NOTE: The suit referenced in this article was finally dropped in 2022.
Throughout history, education has been a perk of the privileged portion of the population.
It’s still that way. The inescapable proof is the disparity in levels of literacy achieved by children who live in affluent neighborhoods and those who live in poor neighborhoods.
Literacy not a Constitutional right
The US Supreme Court has already ruled that public education is not a fundamental right under the constitution (San Antonio Independent School District v. Rodriguez [1972]).
The state of Michigan made a similar ruling in regard to their state constitution in 2014 when the ACLU brought a suit on behalf of Detroit students. The Michigan Court of Appeals rejected their claim that students have a constitutional right to a quality education. According to the court, the state constitution encourages education, but does not mandate it.
The suit that was dropped
In 2016, another suit was filed on behalf of Detroit students. This one will play out in federal court, so it could make its way to the US Supreme Court.
The lawsuit, filed in US District Court in Detroit, alleges that decades of state disinvestment in and deliberate indifference to the Detroit schools have denied schoolchildren access to the most basic building block of education: literacy.
The plaintiffs are students at four of the lowest-performing schools at Detroit Public School Community District: Hamilton Academy, Medicine and Community Health Academy at Cody, Osborn Academy of Mathematics and Osborn Evergreen Academy of Design and Alternative Energy. One plaintiff is a former student at Experiencia Preparatory Academy, a privately operated charter school that closed in June (2016).

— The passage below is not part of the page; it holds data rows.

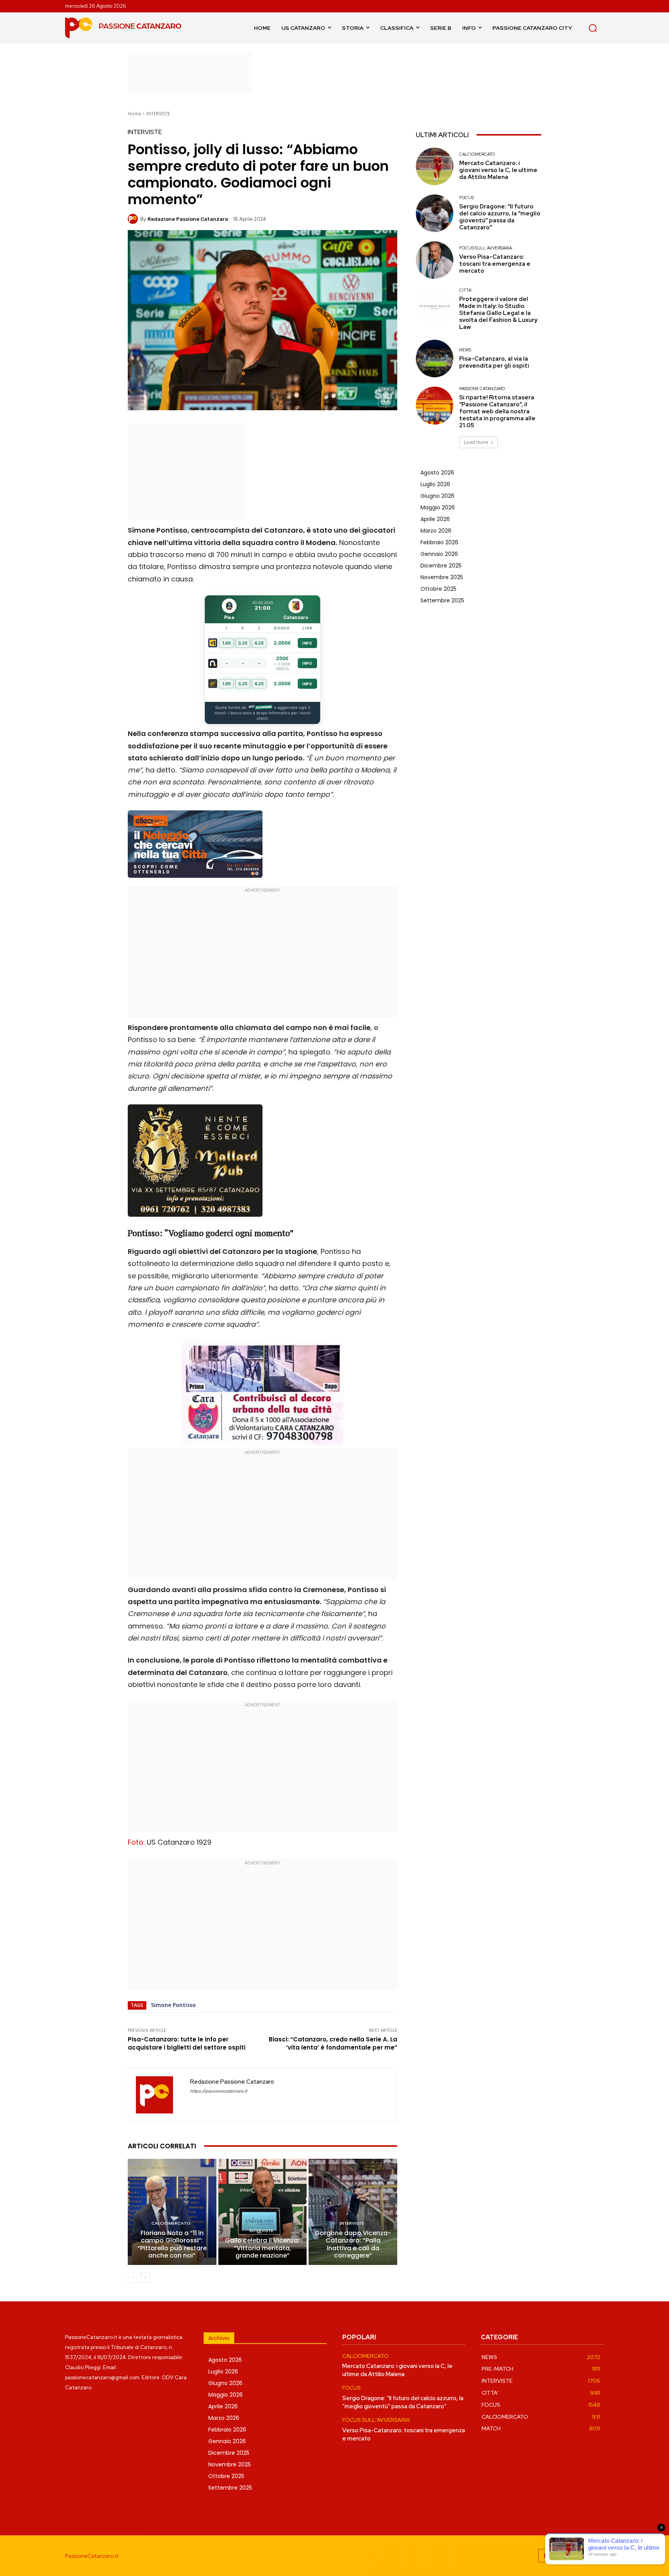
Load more (476, 442)
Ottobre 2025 (438, 589)
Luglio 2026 (435, 484)
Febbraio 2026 (439, 542)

The complaint defines literacy as “the skill to decode letters and words, the ability to read and write well enough to access knowledge and communicate with the world, and the ability to compose, comprehend, synthesize, reflect upon, and critique.”
If the suit had succeeded in establishing literacy as a constitutionally protected right, every state in the union—including the ones that boast educational superiority—would have been in big trouble.
In every state, US children attend schools in which they are not learning how to read.
New England schools have a reputation for quality
Take as an example the state of Connecticut. Celebrated for its quality schools, in 2013 the state achieved the highest average NAEP reading scores in the country for fourth- and eighth-graders. Nevertheless, Connecticut’s poorest children are concentrated in 30 of the state’s 169 municipalities. In 2013 children in those areas scored below poor students in 40 other states, including Mississippi and Arkansas.
In the unlikely event that literacy should be made a constitutional right, children are still not going to learn how to read if they aren’t offered effective instruction. The schools are wedded to a method that is not effective with at least half the children who begin kindergarten. [In 2023, schools are edging back toward phonics, but the change will not be quick.]
Changing governmental norms
It could be that our nation is heading down a path to a different form of government, one in which literacy for all is not required or even desirable.
However, if we still feel that we want an informed citizenry, then we need to do something differently.
Parents of young children need to take back the responsibility of introducing their children to literacy during the years from birth to five years.
Elementary teachers need to explore methods that may not have received sufficient attention in their college classes. They need to question such counterproductive techniques as “invented spelling” and iPads for all five-year-olds. They need to teach children how to hold a pencil and form the letters with care and attention to the sounds they stand for.
School administrators need to restructure the way reading is taught in the early grades instead of introducing “literacy classes” at the middle and high school levels.